Science & Technology, Singapore (Commonwealth Union) – A team of researchers from the National University of Singapore (NUS) and the Northeast Forest University has developed a groundbreaking wooden robotic gripper that addresses the limitations of traditional gripper materials. Unlike soft plastics that melt at high temperatures or expensive metals that are rigid, this innovative wooden gripper offers both heat resistance and a gentle touch.
Traditionally, robotic grippers have been made from soft plastics to ensure they can handle objects without causing damage. However, these materials are susceptible to melting under high temperatures, limiting their applications in hot environments. On the other hand, grippers made from metals are stiff and expensive, which can restrict their flexibility and practicality.
The collaborative research team from NUS and the Northeast Forest University has introduced a solution in the form of a wooden robotic gripper. This unique gripper is capable of operating effectively in hot environments while maintaining a delicate touch. By utilizing wood as the primary material, the gripper offers heat resistance without compromising its ability to handle objects gently.
Moreover, the wooden gripper boasts an additional advantage: it is driven by changes in moisture, temperature, and lighting in the surrounding environment. This feature significantly reduces energy consumption, making it an energy-efficient alternative to traditional grippers. By leveraging natural environmental factors, the gripper operates in a more sustainable and cost-effective manner.

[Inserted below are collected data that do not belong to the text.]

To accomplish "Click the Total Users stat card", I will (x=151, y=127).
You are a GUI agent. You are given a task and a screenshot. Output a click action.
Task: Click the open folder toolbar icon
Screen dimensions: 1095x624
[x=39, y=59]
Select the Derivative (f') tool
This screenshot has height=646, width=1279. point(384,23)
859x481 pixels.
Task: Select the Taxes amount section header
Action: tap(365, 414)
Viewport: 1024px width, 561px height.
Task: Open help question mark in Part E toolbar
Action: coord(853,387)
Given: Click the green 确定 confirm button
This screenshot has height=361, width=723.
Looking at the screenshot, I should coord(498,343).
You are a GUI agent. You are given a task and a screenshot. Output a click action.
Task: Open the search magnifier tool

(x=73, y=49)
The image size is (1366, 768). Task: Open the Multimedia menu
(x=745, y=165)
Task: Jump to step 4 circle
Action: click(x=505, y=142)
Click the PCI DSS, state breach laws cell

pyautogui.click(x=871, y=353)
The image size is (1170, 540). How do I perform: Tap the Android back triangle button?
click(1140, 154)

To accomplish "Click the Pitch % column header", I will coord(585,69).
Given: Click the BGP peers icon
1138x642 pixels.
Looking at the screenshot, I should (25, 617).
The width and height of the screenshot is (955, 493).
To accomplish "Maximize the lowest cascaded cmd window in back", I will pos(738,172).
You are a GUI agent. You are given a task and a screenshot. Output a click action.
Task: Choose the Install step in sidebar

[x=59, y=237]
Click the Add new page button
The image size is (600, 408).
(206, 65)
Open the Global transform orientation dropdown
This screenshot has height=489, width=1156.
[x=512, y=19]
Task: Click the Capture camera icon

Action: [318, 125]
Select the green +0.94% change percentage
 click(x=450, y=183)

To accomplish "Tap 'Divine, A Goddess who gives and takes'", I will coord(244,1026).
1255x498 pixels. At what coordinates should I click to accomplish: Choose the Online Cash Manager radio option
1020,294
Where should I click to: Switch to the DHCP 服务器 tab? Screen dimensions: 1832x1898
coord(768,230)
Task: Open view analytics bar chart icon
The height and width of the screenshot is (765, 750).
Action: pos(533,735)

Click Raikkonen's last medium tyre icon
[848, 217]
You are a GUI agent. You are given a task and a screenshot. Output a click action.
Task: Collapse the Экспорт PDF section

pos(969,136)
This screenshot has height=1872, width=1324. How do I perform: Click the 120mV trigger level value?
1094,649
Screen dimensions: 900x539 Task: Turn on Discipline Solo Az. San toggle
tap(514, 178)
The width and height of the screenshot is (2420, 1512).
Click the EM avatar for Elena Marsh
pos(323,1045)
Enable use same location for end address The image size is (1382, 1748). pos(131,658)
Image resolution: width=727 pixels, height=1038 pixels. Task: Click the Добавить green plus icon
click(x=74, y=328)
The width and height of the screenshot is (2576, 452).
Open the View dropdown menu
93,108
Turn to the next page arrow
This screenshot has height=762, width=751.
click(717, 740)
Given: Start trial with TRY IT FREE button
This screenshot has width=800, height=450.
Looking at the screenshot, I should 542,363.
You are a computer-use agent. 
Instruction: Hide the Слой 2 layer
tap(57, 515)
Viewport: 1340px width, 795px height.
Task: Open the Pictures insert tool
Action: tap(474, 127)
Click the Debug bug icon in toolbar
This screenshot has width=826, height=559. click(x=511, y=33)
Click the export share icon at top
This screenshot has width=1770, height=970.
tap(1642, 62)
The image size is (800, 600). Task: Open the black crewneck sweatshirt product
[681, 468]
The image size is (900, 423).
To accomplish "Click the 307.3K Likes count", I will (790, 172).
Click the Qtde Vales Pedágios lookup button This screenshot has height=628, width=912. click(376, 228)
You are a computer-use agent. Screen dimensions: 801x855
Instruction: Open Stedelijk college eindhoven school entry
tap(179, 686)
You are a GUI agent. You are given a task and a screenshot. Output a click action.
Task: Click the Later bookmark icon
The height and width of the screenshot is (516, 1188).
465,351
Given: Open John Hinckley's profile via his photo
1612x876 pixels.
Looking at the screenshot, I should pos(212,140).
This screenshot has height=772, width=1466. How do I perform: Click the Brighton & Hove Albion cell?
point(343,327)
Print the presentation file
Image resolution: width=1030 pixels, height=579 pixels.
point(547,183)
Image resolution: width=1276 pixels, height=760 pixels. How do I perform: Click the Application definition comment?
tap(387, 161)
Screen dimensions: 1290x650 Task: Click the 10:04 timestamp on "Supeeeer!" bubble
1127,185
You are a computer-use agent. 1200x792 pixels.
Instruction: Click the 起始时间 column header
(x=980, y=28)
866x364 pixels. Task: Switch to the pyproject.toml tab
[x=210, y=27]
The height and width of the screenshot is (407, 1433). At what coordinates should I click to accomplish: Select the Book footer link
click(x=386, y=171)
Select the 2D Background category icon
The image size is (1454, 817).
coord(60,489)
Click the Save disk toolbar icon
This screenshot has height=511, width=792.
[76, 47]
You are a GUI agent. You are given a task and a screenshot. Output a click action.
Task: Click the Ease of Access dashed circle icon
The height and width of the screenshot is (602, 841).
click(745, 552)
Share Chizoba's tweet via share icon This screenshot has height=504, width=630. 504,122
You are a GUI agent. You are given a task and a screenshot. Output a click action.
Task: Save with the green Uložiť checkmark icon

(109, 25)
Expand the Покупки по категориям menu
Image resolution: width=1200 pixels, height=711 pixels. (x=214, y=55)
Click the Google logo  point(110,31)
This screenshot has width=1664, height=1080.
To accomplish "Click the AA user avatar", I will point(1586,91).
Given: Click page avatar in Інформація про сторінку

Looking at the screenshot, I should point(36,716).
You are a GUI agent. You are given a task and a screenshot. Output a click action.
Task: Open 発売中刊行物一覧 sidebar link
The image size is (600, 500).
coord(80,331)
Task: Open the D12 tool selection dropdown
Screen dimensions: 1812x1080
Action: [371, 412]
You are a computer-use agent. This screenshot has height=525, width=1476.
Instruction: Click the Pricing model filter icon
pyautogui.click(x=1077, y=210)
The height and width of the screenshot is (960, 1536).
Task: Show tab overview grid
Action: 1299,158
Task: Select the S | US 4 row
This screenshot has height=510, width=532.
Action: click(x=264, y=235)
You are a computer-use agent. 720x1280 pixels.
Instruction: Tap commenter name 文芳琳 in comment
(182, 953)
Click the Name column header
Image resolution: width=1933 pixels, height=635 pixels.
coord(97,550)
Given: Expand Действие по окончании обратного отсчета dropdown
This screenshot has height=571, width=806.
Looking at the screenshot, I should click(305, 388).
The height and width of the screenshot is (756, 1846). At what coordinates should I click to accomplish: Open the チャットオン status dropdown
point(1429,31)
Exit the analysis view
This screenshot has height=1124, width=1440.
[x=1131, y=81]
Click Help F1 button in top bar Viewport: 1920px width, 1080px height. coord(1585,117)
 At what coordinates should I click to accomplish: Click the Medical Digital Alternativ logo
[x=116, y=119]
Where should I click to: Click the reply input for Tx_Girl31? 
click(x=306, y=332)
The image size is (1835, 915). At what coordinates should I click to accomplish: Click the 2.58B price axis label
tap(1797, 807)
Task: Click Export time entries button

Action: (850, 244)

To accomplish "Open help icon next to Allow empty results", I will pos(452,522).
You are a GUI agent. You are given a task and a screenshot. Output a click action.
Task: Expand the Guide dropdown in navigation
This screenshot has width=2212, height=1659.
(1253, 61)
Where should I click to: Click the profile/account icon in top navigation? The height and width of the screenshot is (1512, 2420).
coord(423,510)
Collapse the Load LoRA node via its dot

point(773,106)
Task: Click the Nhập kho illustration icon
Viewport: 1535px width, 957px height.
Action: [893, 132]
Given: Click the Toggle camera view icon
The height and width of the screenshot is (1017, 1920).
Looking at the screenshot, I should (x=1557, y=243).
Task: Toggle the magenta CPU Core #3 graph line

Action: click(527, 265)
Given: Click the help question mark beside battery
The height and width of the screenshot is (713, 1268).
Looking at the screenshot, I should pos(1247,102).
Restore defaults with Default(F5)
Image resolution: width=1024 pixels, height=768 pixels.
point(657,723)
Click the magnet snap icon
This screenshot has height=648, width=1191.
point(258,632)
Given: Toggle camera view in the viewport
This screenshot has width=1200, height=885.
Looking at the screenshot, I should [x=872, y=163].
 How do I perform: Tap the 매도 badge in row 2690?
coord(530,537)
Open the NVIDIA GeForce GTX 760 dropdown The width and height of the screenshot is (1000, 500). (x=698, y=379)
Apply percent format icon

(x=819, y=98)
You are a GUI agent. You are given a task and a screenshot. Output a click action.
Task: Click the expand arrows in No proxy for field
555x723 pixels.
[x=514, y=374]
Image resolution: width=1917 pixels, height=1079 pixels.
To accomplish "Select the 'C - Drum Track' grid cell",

Assistant Professor Tan Swee Ching, the lead of the research team from the Department of Materials Science and Engineering under the NUS College of Design and Engineering indicated that Wood has great mechanical properties, natural deformation, present in bigger reserves, and is quite economical. In their most recent work, they have demonstrated that wood-based robotic grippers can get the better of the restrictions of traditional actuators as well as manipulators.
Assistant Professor Ching, also said “Our wooden robotic gripper can spontaneously stretch and bend itself in response to moisture, thermal and light stimulation. It also has good mechanical properties, able to perform complex deformation, wide working temperature range, low manufacturing cost, and is biocompatible. These unique features set it apart from conventional alternatives.”
Researchers indicated that that wooden gripper expands when exposed to increased humidity going over 95% RH, closing tightly as the temperature of the area is elevated beyond 70 deg C or when they encounter solar radiation.
The scientists had their work of the invention appear in the online version of scientific journal Advanced Materials in February this year.
Utilizing 0.5 mm-thin pieces of Canadian maple wood, the researchers successfully constructed the wooden robotic gripper. To prepare the wood, they employed a sodium chloride treatment to eliminate lignin, a plant cell wall component. By filling the wood’s large pores with a polymer known as polypyrrole, the material became more adept at absorbing heat and light, enhancing its thermal and light-responsive properties.
In addition, the team devised a novel moisture absorption solution in the form of a nickel-based hygroscopic gel. They coated one side of the modified wood pieces with this gel, while the other side received a hydrophobic film. This deliberate wet-dry contrast enabled the wood to rapidly absorb water vapors when exposed to high humidity, thus facilitating swift changes in the shape of the wooden gripper.
Assistant Professor Tan together with his team are presently seeking to enhance the performance of the wooden gripper, like shortening the bending period from around two minutes at the present, elevating the weight load its able to carry, and gripping objects having various shapes as well as sizes. They are finding techniques to lower the cost and to increase the fabrication of the wooden gripper as well.
With more structural design and performance enhancement, the researchers plan to produce an enhanced version of the wooden gripper to assist fire fighters conduct rescue operations.